Despite the language change—and the expectations of some commentators (see, e.g., Justin J. Hakala, “A New Day for Expert Discovery,” 47 Trial 6 (June 2011); Allegra J. Lawrence-Hardy & Laurance J. Warco, “Good News for Experts (And Attorneys Who Use Them),” Law360,Nov. 29, 2010)—the practical consequences of the 2010 amendments have not been so dramatic. Even though the amendments were intended to narrow the scope of expert discovery, the phrase “facts or data,” much like the term “considered,” has been “interpreted broadly to require disclosure of any material considered by the expert, from whatever source, that contains factual ingredients.” Fed. R. Civ. P. 26 advisory committee’s note (2010 amend.). In reality, expert discovery is basically the same as it was before the 2010 amendments, with two notable exceptions: The “drafts” of any expert report or disclosure are protected, and most communications between counsel and the expert are protected. Fed. R. Civ. P. 26(b)(4)(B) & (C). These protections apply “regardless of the form” the drafts and communications take. Id. Although these protections shield potentially useful information from disclosure, they permit the expert and counsel to work together more effectively without concern that everything they say or do is at risk of being exposed. For instance, an expert should be able to withhold communications with and analysis provided to counsel to refute the other side’s expert opinion or to prepare for that expert’s deposition. Int’l Aloe Sci. Council, Inc., 2012 WL 1900536, at *2 (protecting expert notes on other side’s expert report and for use by counsel in taking expert deposition).

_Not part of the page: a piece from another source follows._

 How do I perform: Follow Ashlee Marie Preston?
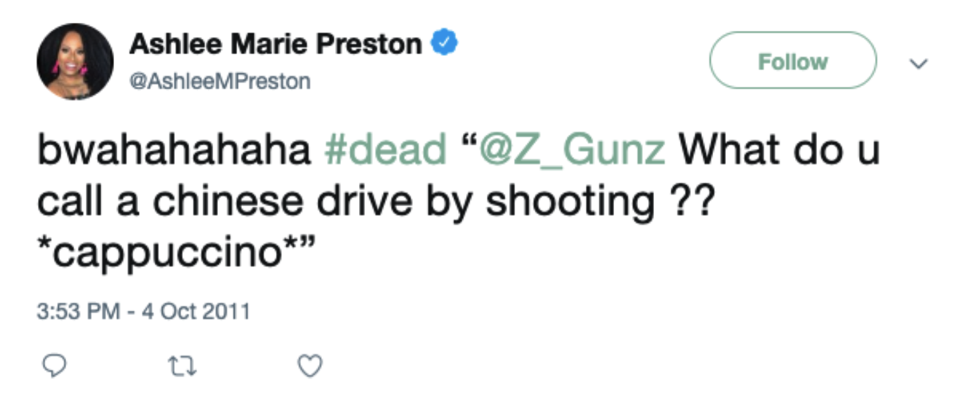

The added protection for draft reports does raise questions, not all of which have been answered. Many courts hold that an expert’s notes, worksheets, and preliminary analyses do not need to be disclosed because these materials could be part of a “draft” report regardless of their form. See, e.g., Etherton v. Owners Ins. Co., Civ. No. 10-cv-00892-MSK-KLM, 2011 WL 684592 (D. Colo. Feb. 18, 2011) (protecting an expert’s “working notes” from disclosure because, inter alia, the trial preparation protections of the amended rules apply to drafts of any expert report, regardless of form). Other courts have held the same because these materials are like protected work product, and an expert need not produce everything necessary for the opposing expert to replicate the analysis. See, e.g., Helmert v. Butterball, LLC, No. 4:08CV00342, 2011 WL 3157180 (E.D. Ark. July 27, 2011) (“Nor is there any suggestion in Rule 26(a)(2) that an expert report is incomplete unless it contains sufficient information and detail for an opposing expert to replicate and verify in all respects both the method and results described in the report.”) (quoting Cook v. Rockwell Int’l Corp., 580 F. Supp. 2d 1071, 1121–22 (D. Colo. 2006)). But some courts do not protect an expert’s notes, worksheets, and other preparatory materials unless they are actually part of a “draft” report. See, e.g., In re Application of the Republic of Ecuador, 280 F.R.D. 506, 512–14 (N.D. Cal. 2012); In re Asbestos Prods. Liab. Litig. (No. VI), No. MDL 875, 2011 WL 6181334, at *13 n.11 (E.D. Pa. Dec. 13, 2011); Dongguk Univ. v. Yale Univ., No. 3:08-CV-00441, 2011 WL 1935865, at *1 (D. Conn. May 19, 2011). This view may be short-sighted because characterizing or labeling expert materials as a “draft” report to confer non-discoverable status does not mean the materials are actually part of a “draft” report. Protecting working notes simply because they are contained in a “draft” report elevates form over substance.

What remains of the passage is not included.